Compare ProteinProphet

2024-04-25

Premium Feature — Available with all Premium Editions of LabKey Server. Learn more or contact LabKey.

This topic describes how to interpret run comparison results based on the protein assignments made by ProteinProphet.

There are a number of options for how to perform the comparison.

Protein Group Filters
Peptide Filters
Inclusion Criteria
Protein Group Normalization

Protein Group Filters

These filters allow you to filter data based on protein group criteria, such as ProteinProphet probability. You can also create a custom grid view for filter groups based on other data, like quantitation ratios or other protein group properties.

Peptide Filters

These filters allow you to exclude protein groups based on the peptides that have been assigned to each group. A protein group must have at least one peptide that meets the criteria to qualify for the comparison. You may choose not to filter, to filter based on a PeptideProphet probability, or to create a custom grid view to filter on other peptide properties, like charge state, scoring engine specific scores, quantitation ratios, and more.

Inclusion Criteria

This setting lets you choose whether to see protein results for a run, even if the results don't meet your filter criteria for that run. Consider a scenario in which run A has protein P1 with ProteinProphet probability 0.97, and protein P2 with probability 0.71, and run B has protein P1 with ProteinProphet probability 0.86, and P2 with probability 0.25. Assume that you set a protein group probability filter of 0.9. Protein P2 will not be shown in the comparison because it doesn't meet the filter in either run. P1 will be included because it meets the threshold in run A. This option lets you choose if it is also shown in run B, where it didn't meet the probability threshold. Depending on your analysis, you may wish to see it, or to exclude it.

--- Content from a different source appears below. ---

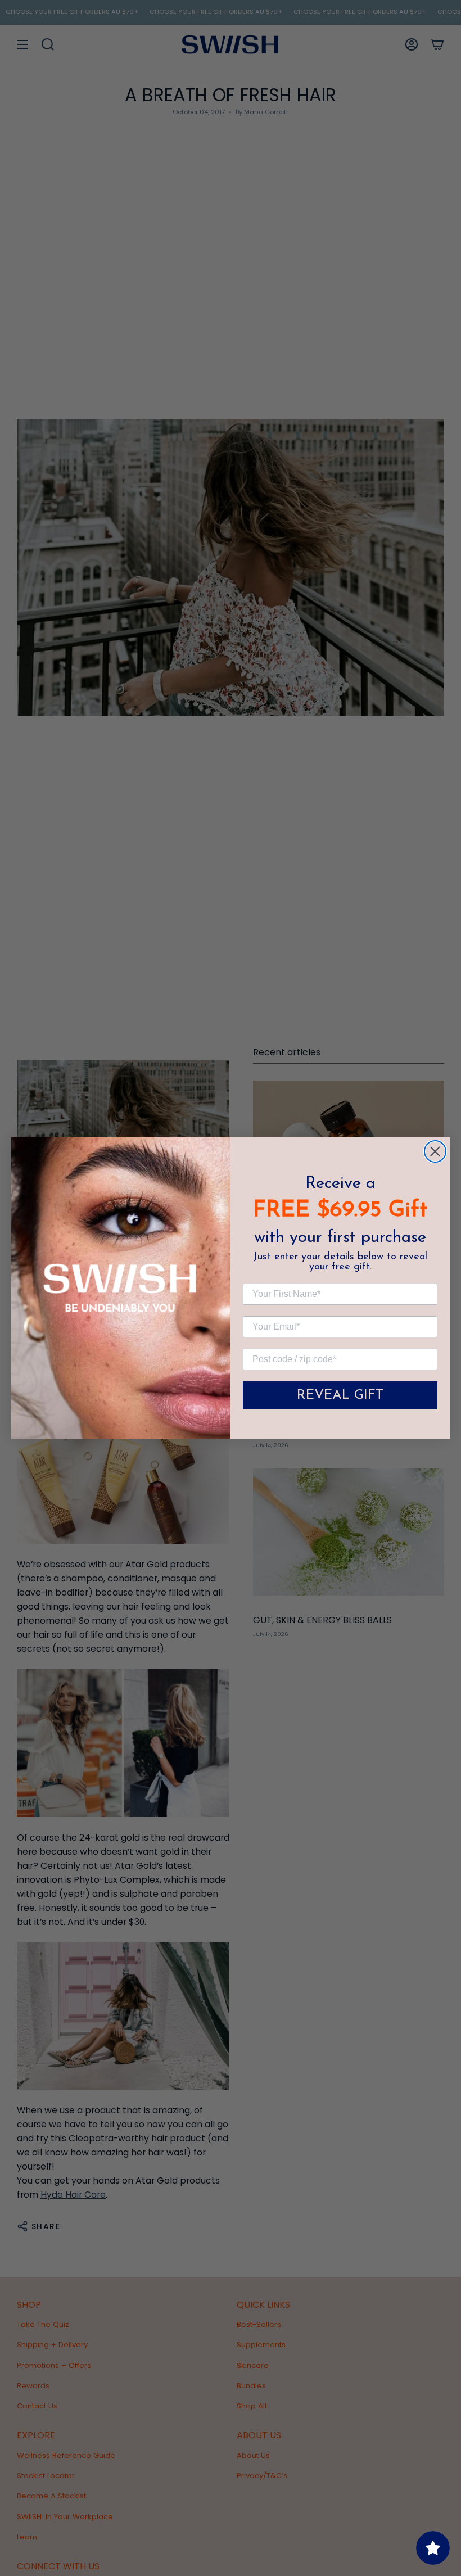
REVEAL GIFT (340, 1395)
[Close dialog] (435, 1151)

Protein Group Normalization

This option allows you to normalize protein groups across runs, where there may be runs that do not share identical ProteinProphet protein/protein group assignments. Consider the following scenario:

Run name	Protein group	Proteins	Probability
A	1	a	1.0
A	2	b, c	1.0
A	3	d	0.95
A	4	e, f, g	0.90
B	1	a, b	1.0
B	2	d	1.0
B	3	e	0.94
B	4	h	0.91

If you do not choose to normalize protein groups, the comparison result will show one row per protein, even if there are multiple proteins assigned to a single protein group. This has the advantage of unambiguously aligning results from different runs, but has the disadvantage of presenting what is likely an inflated set of protein identifications. The results would look like this:

Protein	Run A Group	Run A Prob	Run B Group	Run B Prob
a	1	1.0	1	1.0
b	2	1.0	1	1.0
c	2	1.0
d	3	0.95	2	1.0
e	4	0.90	3	0.94
f	4	0.90
g	4	0.90
h			4	0.91

Note that this result presents proteins e, f, and g as three separate rows in the result, even though based on the ProteinProphet assignments, it is likely that only one of them was identified in run A, and only e was identified in run B.

If you choose to normalized protein groups, LabKey Server will align protein groups across runs A and B based on any shared protein assignments. That is, if a group in run A contains any of the same proteins as a group in run B, it will be shown as a single, unified row in the comparison. This has the advantage of aligning what were likely the same identifications in different runs, with the disadvantage of potentially misaligning in some cases. The results would look like this:

Proteins	Run A Group Count	Run A First Group	Run A Prob	Run B Group Count	Run B First Group	Run B Prob
a, b, c	2	1	1.0	1	1	1.0
d	1	3	0.95	2	2	1.0
e, f, g	1	4	0.90	1	3	0.94
h				1	4	0.91

The group count column shows how many protein groups were combined from each run to make up the normalized group. For example, run A had two groups, 1 and 2, that shared the proteins a and b with group 1 from run B, so those groups were normalized together. Normalization will continue to combine groups until there are no more overlapping identifications within the set of runs to be compared.